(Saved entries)
# # # # #

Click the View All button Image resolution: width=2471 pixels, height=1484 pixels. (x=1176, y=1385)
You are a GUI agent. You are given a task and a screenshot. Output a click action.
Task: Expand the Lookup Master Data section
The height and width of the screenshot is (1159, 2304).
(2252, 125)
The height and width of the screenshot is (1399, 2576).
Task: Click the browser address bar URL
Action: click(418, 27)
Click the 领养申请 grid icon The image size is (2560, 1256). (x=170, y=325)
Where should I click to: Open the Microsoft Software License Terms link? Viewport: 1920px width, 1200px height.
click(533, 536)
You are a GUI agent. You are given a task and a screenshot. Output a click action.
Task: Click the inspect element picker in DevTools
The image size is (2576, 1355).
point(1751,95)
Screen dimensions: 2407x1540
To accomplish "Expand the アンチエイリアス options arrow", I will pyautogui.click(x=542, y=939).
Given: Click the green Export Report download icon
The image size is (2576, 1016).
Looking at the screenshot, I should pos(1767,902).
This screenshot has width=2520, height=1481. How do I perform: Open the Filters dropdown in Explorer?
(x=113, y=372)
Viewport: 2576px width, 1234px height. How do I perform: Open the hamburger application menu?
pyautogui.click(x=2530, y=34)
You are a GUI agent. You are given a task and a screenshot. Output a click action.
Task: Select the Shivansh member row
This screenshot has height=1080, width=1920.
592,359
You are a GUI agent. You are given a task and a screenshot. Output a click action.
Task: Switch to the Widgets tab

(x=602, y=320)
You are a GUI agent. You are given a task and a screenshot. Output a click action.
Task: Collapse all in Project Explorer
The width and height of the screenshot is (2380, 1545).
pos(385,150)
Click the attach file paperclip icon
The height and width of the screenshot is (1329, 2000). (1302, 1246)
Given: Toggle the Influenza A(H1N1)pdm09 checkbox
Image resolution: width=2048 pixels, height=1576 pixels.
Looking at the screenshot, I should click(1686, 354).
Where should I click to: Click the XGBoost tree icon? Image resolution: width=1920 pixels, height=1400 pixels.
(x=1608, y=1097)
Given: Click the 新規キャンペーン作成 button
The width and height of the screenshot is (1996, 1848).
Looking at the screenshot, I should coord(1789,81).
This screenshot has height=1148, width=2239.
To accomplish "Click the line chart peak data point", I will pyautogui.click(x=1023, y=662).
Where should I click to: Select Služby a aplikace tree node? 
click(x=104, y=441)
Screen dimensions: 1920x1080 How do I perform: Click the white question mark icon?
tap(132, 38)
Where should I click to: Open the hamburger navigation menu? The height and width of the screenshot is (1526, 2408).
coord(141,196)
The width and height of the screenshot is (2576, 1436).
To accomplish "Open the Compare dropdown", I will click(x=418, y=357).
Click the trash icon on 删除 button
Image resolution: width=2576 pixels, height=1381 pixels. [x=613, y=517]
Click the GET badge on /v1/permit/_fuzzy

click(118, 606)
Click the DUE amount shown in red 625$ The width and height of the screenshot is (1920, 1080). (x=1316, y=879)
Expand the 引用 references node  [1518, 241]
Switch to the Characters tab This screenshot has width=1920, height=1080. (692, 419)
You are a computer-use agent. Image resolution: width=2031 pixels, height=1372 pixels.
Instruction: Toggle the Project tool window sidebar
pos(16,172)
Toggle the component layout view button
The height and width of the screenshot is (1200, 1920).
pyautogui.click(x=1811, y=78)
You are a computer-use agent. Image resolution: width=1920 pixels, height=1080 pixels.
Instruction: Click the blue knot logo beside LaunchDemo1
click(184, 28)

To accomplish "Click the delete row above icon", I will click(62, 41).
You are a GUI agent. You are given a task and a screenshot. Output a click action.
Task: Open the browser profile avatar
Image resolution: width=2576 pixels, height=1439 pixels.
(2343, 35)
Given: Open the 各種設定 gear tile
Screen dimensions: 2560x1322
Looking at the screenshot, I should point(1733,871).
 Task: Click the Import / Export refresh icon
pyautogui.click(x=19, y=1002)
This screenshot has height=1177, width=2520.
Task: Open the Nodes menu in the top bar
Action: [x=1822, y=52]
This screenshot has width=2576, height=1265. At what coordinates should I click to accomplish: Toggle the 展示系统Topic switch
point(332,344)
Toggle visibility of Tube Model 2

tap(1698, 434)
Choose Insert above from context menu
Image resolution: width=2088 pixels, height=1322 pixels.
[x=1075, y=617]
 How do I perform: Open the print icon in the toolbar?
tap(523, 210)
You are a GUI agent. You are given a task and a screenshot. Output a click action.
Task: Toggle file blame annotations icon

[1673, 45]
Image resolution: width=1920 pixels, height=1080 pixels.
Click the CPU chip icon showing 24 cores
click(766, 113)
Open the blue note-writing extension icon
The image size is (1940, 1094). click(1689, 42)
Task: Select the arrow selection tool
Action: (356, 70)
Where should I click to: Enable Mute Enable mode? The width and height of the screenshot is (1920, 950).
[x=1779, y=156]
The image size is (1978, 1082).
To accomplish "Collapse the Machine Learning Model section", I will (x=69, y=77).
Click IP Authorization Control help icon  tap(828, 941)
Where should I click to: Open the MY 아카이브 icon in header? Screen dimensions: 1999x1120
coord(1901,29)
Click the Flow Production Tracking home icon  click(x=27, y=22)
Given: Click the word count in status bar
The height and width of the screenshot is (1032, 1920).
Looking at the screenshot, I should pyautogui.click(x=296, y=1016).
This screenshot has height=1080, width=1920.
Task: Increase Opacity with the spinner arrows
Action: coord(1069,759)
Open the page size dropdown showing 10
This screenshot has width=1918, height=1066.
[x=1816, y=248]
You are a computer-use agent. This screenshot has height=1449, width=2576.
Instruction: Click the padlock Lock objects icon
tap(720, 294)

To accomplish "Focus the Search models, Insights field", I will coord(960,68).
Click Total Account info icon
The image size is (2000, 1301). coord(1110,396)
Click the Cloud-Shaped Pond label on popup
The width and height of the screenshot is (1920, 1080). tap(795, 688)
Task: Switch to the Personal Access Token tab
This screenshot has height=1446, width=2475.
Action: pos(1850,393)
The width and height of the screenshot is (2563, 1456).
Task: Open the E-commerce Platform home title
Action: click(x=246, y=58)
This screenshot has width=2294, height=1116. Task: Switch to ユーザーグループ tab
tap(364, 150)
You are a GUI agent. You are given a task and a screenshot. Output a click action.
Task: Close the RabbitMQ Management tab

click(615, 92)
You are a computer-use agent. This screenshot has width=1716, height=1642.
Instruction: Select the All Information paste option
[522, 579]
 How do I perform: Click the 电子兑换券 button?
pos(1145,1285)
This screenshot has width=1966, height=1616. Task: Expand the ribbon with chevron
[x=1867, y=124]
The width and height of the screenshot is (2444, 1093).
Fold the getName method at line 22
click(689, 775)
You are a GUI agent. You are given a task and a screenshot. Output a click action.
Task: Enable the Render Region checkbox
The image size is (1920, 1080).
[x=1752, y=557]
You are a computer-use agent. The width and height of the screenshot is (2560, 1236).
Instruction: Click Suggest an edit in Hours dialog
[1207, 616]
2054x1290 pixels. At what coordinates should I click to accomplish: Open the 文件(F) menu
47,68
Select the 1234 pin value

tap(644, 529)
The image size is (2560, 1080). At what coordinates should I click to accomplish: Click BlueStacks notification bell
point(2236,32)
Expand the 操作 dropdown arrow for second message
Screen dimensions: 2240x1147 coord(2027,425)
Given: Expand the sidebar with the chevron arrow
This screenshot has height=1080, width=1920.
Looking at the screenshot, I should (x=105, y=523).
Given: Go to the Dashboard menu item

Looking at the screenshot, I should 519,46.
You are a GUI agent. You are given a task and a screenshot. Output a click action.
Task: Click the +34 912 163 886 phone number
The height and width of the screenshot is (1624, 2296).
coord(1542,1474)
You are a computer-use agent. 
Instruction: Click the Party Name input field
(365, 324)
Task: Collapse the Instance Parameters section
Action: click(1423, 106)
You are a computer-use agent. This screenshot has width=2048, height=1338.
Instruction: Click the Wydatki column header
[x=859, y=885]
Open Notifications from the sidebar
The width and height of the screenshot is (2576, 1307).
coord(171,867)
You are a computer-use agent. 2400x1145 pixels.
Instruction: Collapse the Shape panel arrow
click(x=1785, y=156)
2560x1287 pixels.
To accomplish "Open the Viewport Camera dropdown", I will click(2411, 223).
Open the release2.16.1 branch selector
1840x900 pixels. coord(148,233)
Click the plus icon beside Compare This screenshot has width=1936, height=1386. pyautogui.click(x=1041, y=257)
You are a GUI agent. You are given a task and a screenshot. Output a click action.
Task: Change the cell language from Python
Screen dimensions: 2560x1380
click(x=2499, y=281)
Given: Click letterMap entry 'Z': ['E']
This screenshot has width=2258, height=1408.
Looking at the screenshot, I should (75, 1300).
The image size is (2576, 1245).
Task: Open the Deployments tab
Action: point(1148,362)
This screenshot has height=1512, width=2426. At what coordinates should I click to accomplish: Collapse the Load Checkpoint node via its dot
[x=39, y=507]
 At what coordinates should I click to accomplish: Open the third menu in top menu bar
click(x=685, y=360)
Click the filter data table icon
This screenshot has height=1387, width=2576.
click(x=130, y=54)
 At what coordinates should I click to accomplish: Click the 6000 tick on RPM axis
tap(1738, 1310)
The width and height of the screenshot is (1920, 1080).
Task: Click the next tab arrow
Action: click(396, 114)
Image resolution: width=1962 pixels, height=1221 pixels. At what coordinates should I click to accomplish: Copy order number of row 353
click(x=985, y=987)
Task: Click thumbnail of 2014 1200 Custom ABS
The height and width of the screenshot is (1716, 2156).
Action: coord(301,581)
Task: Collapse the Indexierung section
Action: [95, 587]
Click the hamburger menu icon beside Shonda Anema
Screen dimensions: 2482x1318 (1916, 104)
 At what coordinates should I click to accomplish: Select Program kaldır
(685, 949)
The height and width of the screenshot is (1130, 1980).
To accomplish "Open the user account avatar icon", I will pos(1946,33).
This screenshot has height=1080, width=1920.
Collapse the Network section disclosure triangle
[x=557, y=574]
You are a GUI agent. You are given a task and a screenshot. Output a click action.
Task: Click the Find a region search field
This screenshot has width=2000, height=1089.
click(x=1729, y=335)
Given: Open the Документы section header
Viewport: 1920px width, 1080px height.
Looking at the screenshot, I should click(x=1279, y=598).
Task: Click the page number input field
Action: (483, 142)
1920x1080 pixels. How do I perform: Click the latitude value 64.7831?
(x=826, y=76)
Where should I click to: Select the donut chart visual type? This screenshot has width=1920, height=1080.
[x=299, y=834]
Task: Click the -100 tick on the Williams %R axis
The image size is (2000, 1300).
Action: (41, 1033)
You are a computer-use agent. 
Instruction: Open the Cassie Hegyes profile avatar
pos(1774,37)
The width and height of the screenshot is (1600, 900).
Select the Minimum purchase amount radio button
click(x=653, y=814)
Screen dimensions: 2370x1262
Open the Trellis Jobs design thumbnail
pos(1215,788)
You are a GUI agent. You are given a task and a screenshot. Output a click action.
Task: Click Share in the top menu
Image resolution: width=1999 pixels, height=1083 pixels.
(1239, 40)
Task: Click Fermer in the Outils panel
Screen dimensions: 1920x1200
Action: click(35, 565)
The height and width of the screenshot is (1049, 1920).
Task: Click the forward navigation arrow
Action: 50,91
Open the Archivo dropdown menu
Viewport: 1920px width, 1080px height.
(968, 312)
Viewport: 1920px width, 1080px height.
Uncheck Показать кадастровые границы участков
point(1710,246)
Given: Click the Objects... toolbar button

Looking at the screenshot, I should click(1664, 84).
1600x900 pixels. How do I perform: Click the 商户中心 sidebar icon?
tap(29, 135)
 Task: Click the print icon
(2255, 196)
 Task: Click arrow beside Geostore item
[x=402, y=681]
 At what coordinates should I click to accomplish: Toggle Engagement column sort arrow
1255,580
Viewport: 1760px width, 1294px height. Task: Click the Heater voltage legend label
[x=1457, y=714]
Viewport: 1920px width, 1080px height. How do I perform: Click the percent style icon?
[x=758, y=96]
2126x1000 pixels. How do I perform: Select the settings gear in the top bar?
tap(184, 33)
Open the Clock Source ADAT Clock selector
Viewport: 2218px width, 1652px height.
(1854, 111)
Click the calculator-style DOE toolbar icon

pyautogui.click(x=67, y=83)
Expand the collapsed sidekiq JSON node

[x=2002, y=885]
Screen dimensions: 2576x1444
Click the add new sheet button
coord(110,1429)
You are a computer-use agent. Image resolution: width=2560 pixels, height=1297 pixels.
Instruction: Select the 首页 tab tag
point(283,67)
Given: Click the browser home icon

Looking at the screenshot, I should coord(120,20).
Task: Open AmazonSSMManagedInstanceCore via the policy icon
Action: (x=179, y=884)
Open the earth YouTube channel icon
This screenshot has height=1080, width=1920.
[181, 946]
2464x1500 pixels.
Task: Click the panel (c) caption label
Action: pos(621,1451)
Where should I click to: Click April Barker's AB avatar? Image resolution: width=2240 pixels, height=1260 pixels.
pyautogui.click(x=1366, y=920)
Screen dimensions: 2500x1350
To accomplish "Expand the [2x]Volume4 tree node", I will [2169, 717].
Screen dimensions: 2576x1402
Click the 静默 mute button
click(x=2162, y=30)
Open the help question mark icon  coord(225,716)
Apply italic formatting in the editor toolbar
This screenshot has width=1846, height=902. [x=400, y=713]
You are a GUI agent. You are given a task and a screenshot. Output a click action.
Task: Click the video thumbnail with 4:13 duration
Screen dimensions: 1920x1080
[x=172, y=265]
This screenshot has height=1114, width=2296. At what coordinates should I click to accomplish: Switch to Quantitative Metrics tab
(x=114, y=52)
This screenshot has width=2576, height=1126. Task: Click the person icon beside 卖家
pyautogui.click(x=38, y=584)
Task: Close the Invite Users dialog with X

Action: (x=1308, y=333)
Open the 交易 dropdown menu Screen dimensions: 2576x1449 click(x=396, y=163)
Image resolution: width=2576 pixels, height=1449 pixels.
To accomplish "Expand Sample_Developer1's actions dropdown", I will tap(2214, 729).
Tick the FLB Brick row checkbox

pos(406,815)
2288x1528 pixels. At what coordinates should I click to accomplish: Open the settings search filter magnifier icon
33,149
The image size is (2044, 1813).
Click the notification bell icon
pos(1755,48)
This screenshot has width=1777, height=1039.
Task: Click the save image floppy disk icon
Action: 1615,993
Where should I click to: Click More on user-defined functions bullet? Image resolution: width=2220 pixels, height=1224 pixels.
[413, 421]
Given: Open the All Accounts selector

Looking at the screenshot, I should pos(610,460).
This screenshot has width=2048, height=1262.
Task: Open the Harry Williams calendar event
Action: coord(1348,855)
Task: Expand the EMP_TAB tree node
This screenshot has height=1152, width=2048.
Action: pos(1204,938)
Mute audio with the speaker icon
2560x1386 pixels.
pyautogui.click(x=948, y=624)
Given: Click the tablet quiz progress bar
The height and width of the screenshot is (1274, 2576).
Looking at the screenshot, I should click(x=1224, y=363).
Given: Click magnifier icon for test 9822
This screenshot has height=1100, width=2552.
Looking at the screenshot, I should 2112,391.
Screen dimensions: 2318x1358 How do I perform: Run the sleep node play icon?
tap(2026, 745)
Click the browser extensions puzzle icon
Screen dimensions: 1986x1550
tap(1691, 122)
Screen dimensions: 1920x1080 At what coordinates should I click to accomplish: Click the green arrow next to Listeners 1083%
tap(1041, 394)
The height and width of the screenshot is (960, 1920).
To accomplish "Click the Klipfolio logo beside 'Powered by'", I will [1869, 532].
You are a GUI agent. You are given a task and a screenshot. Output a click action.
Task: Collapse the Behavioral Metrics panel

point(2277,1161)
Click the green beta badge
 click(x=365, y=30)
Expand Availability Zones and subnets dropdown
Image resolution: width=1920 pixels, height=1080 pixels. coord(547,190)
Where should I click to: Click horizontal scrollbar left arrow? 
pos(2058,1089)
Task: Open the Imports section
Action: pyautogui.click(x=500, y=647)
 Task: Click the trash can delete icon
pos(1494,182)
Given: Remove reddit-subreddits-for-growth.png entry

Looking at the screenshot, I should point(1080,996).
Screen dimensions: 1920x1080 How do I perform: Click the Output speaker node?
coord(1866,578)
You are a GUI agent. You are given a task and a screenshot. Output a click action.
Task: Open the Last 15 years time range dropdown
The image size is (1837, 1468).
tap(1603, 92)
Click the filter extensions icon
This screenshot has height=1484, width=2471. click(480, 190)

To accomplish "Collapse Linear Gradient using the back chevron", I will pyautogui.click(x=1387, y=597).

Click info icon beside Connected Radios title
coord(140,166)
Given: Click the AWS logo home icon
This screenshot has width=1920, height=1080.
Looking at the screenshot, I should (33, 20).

# # # # #

**Problem to work on**
Produce an exact repeat of the lines from the one containing "Click the filter extensions icon" through the last line of the data, and nothing more.

**Solution below**
Click the filter extensions icon
This screenshot has height=1484, width=2471. click(480, 190)

To accomplish "Collapse Linear Gradient using the back chevron", I will pyautogui.click(x=1387, y=597).

Click info icon beside Connected Radios title
coord(140,166)
Given: Click the AWS logo home icon
This screenshot has width=1920, height=1080.
Looking at the screenshot, I should (33, 20).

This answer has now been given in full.